EXTRAIT DU DOCUMENT:
▼▼▼

L’absence du trésorier adjoint en arrêt maladie et celle d’un autre membre du comité d'entreprise à l'époque peuvent, dans certains cas, constituer une circonstance exceptionnelle justifiant le dépassement par le trésorier de ses heures de délégation et leur paiement par l’employeur. Une solution transposable au CSE ?
Possibilité de dépasser le crédit d’heures de délégation en cas de circonstances exceptionnelles
Les élus titulaires du CSE disposent d’un crédit d’heures de délégation qui leur permet d’exercer leur mandat en étant rémunérés par l’employeur. Ces heures sont, de plein droit, considérées comme du temps de travail et rémunérées comme tel par l’employeur (c. trav. art. L. 2315-10).

▲▲▲

EXTRAITS DE DONNÉES:

▼▼▼

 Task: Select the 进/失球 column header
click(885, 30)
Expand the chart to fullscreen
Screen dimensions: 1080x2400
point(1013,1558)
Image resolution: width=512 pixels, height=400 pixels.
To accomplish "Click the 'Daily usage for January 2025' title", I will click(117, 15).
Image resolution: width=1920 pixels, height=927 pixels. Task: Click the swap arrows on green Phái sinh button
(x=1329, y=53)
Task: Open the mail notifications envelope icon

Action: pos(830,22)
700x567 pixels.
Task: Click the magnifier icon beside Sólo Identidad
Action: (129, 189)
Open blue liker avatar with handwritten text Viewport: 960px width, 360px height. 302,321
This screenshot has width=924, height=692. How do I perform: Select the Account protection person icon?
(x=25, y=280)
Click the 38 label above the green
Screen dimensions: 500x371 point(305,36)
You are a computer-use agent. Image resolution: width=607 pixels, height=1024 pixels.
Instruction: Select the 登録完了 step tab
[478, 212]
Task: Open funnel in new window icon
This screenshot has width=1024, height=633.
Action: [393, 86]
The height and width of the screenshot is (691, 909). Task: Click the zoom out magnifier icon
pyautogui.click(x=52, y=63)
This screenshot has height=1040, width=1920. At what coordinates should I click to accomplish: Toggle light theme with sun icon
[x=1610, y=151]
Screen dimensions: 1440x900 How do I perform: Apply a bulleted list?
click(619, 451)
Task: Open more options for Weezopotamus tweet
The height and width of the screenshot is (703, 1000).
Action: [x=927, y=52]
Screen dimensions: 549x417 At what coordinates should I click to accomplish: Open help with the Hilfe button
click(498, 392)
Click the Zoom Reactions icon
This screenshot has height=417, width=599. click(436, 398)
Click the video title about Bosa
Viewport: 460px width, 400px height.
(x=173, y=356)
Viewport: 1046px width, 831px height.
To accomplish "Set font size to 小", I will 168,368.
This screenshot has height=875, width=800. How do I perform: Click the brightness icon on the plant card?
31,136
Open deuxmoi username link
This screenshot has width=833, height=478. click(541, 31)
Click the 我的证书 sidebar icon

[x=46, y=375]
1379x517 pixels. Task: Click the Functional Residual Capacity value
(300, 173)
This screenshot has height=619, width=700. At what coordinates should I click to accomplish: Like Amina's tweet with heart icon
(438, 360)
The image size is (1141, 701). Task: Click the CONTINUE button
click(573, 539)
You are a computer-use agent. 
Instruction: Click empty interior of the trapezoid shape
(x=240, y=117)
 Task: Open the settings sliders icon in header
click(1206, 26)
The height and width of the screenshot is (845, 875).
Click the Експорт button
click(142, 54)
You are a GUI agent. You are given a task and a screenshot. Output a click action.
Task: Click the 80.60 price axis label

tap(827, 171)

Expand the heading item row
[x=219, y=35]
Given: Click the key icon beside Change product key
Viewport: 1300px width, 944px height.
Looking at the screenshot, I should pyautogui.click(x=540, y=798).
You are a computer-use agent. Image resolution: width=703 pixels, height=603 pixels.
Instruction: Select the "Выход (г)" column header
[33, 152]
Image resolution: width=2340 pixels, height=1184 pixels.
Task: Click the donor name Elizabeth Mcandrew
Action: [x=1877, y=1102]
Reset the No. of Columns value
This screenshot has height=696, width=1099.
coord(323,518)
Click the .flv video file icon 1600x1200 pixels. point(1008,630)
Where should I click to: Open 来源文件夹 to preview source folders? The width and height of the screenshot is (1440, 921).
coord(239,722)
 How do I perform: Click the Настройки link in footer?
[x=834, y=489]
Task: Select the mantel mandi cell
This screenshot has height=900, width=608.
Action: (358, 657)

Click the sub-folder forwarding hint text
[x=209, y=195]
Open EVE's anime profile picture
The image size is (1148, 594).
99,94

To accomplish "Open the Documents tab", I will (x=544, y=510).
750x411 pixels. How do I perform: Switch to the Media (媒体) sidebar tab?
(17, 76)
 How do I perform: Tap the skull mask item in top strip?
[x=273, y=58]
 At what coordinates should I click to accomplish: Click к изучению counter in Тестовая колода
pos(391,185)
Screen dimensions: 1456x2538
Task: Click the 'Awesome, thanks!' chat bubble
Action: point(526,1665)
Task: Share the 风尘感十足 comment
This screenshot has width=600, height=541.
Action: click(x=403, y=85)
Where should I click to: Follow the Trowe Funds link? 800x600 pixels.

▲▲▲

CONSIGNE DE TRAVAIL 1: Recopiez le passage de l'extrait sur les heures de délégation qui commence aux mots « Possibilité de dépasser » et s'arrête après les mots « art. L. 2315-10). ».
CONSIGNE DE TRAVAIL 2: Selon l'extrait sur les heures de délégation, comment ces heures sont-elles considérées de plein droit ?

SOLUTION RÉDIGÉE 1:
Possibilité de dépasser le crédit d’heures de délégation en cas de circonstances exceptionnelles
Les élus titulaires du CSE disposent d’un crédit d’heures de délégation qui leur permet d’exercer leur mandat en étant rémunérés par l’employeur. Ces heures sont, de plein droit, considérées comme du temps de travail et rémunérées comme tel par l’employeur (c. trav. art. L. 2315-10).

SOLUTION RÉDIGÉE 2: Comme du temps de travail, rémunéré comme tel par l'employeur.